Массами философия теперь принята быть не может. Философия как наука предполагает известную степень развития самомышления, без которого нельзя подняться в ее сферу. Массам вовсе недоступны бестелесные умозрения; ими принимается имеющее плоть. А для того, чтоб перейти во всеобщее сознание, потеряв свой искусственный язык, и сделаться достоянием площади и семьи, живоначальным источником действования и воззрения всех и каждого, – она слишком юна, она не могла еще иметь такого развития в жизни, ей много дела дома, в сфере абстрактной; кроме философов-мухаммедан, никто не думает, что в науке все совершено, несмотря ни на выработанность формы, ни на полноту развертывающегося в ней содержания, ни на диалектическую методу, ясную и прозрачную для самой себя. Но если массам недоступна наука, то до них не дошли и страдания душного состояния пустоты и натянутого беснующегося пиетизма. Массы не вне истины; они знают ее божественным откровением. В несчастном и безотрадном положении находятся люди, попавшие в промежуток между естественною простотою масс и разумной простотою науки.
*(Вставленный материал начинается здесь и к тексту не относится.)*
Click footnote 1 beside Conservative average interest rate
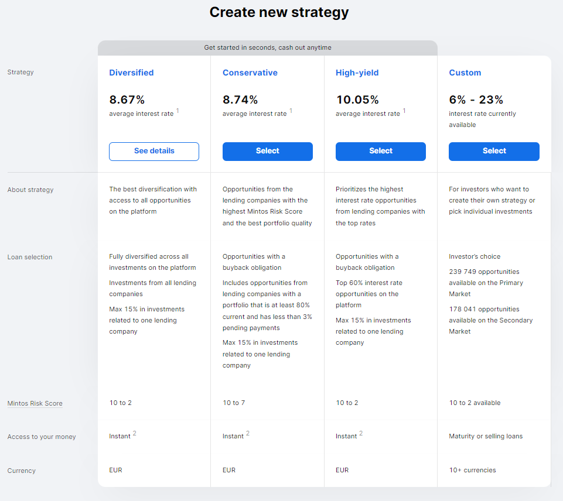The width and height of the screenshot is (563, 501). pos(291,111)
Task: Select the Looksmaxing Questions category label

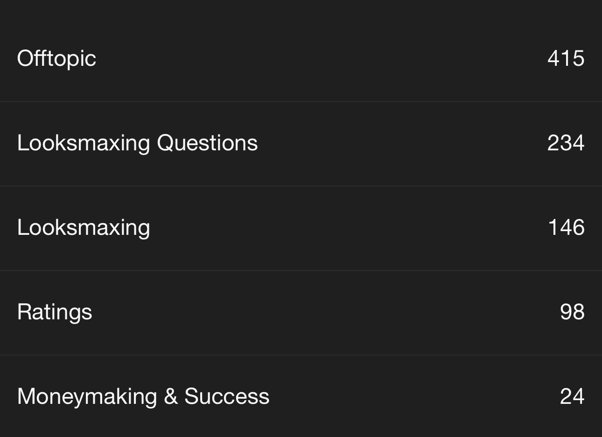Action: (137, 143)
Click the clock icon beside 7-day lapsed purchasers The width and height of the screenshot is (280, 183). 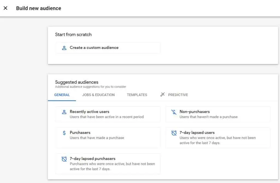click(x=63, y=158)
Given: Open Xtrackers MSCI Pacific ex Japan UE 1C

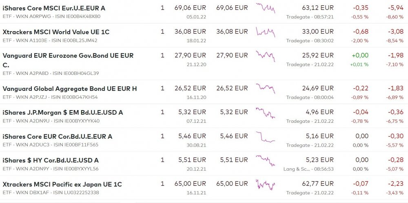Looking at the screenshot, I should 62,184.
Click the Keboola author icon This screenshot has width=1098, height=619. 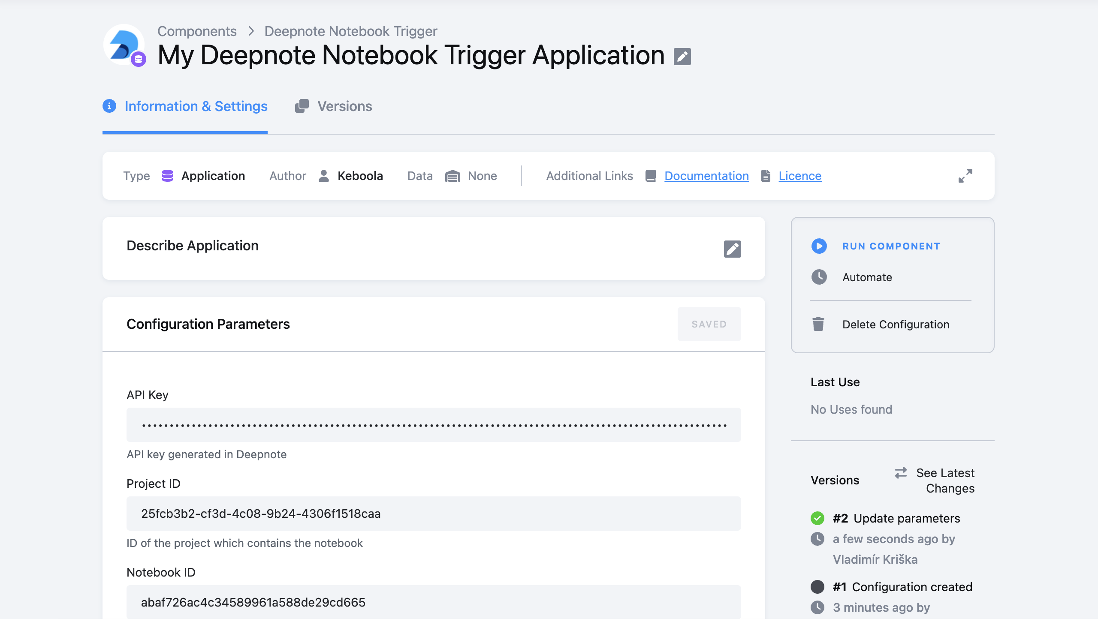[323, 176]
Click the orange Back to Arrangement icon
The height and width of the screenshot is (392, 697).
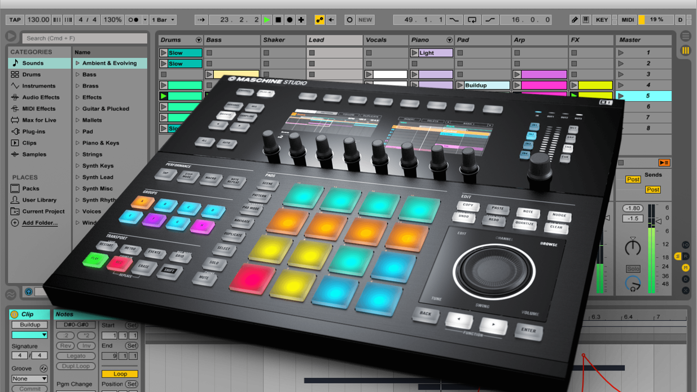(665, 163)
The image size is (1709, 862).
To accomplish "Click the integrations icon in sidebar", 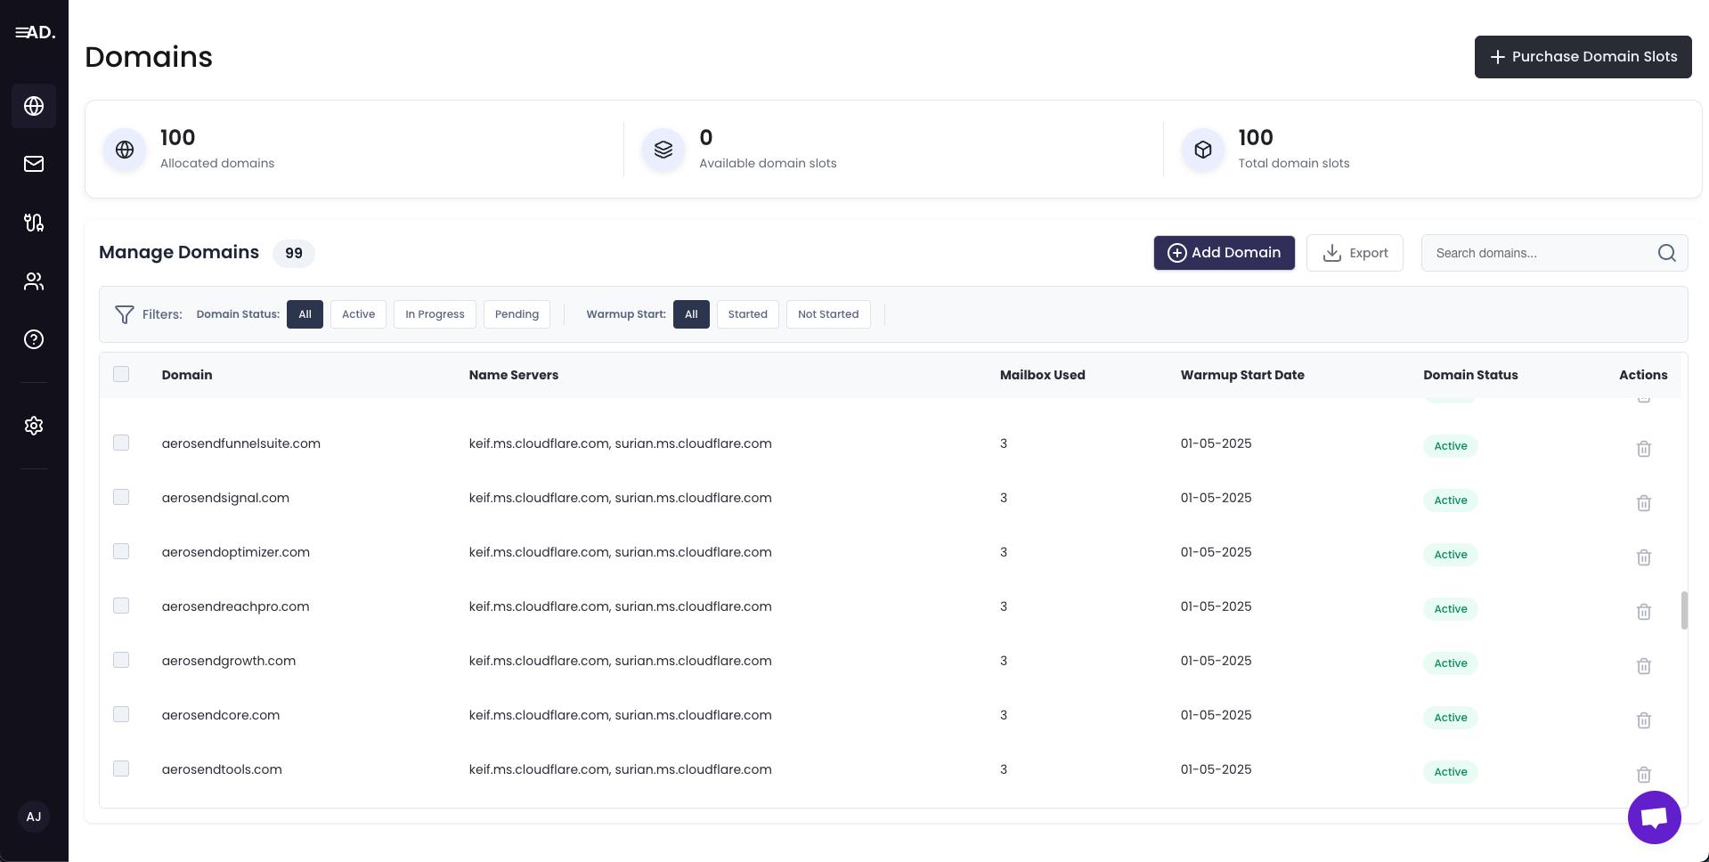I will (x=34, y=223).
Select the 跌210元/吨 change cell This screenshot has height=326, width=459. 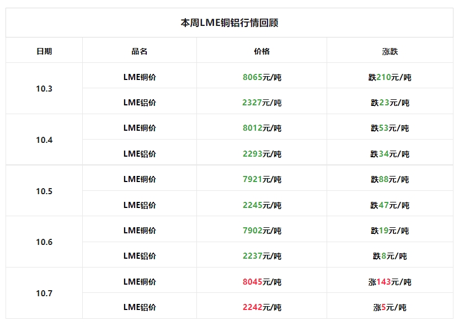pos(389,77)
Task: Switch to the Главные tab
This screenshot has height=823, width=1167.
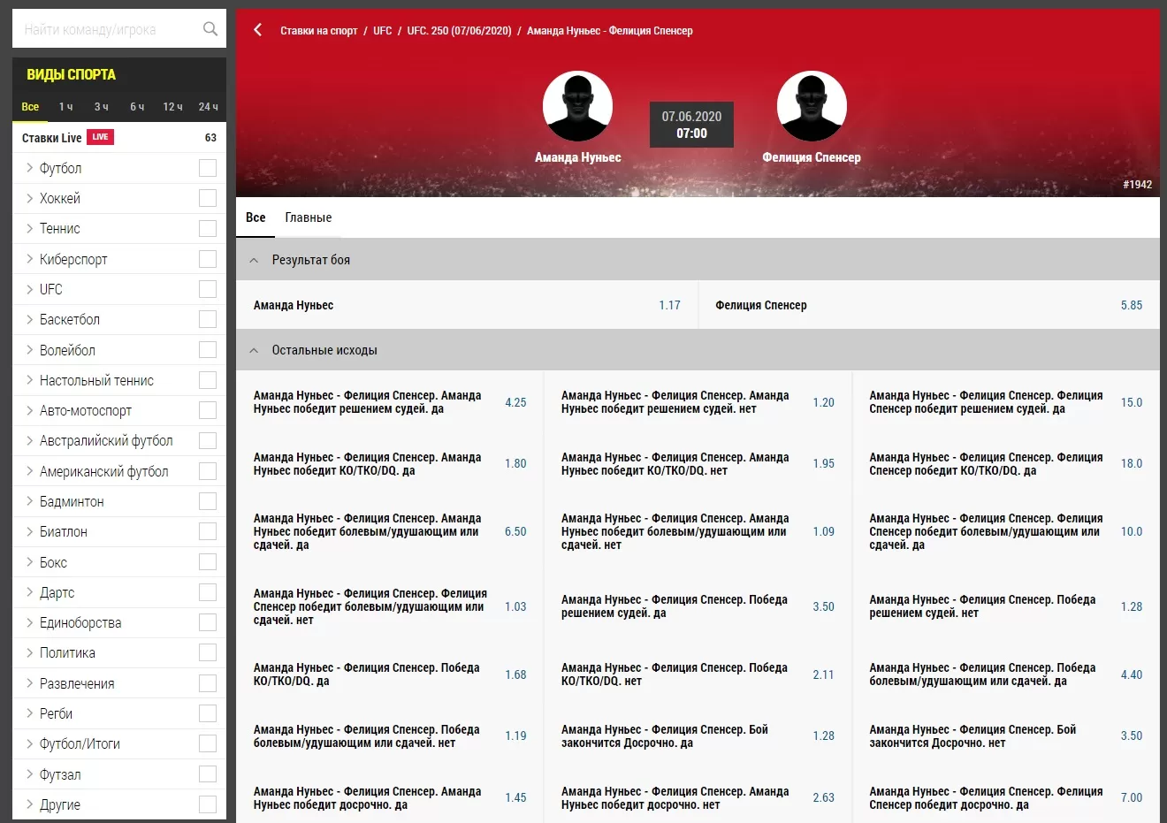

На первый случай да будет позволено нам не разрушать на некоторое время спокойствия и квиетизма, в котором почивают формалисты, и заняться исключительно врагами современной науки, – их мы понимаем под общим именем дилетантов и романтиков. Формалисты не страдают, а эти больны – им жить тошно.
Врагов собственно наука в Европе не имеет, разве за исключением каких-нибудь каст, доживающих в бессмыслии свой век, да и те так нелепы, что с ними никто не говорит. Дилетанты вообще тоже друзья науки, nos amis les ennemis[2], как говорит Беранже, но неприятели современному состоянию ее. Все они чувствуют потребность пофилософствовать, но пофилософствовать между прочим, легко и приятно, в известных границах; сюда принадлежат нежные мечтательные души, оскорбленные положительностью нашего века; они, жаждавшие везде осуществления своих милых, но несбыточных фантазий, не находят их и в науке, отворачиваются от нее и, сосредоточенные в тесных сферах личных упований и надежд, бесплодно выдыхаются в какую-то туманную даль. И, с другой стороны, сюда принадлежат истые поклонники позитивизма, потерявшие дух за подробностями и упорно остающиеся при рассудочных теориях и аналитических трупоразъятиях. Наконец, толпа этого направления составляется из людей, вышедших из детского возраста и вообразивших, что наука легка (в их смысле), что стоит захотеть знать – и узнаешь, а между тем наука им не далась, за это они и рассердились на нее; они не вынесли с собою ни укрепленных дарований, ни постоянного труда, ни желания чем бы то ни было пожертвовать для истины. Они попробовали плод древа познания и грустно поведали о кислоте и гнилости его, похожие на тех добрых людей, которые со слезами рассказывают о пороках друга – и им верят добрые люди, потому что они друзья.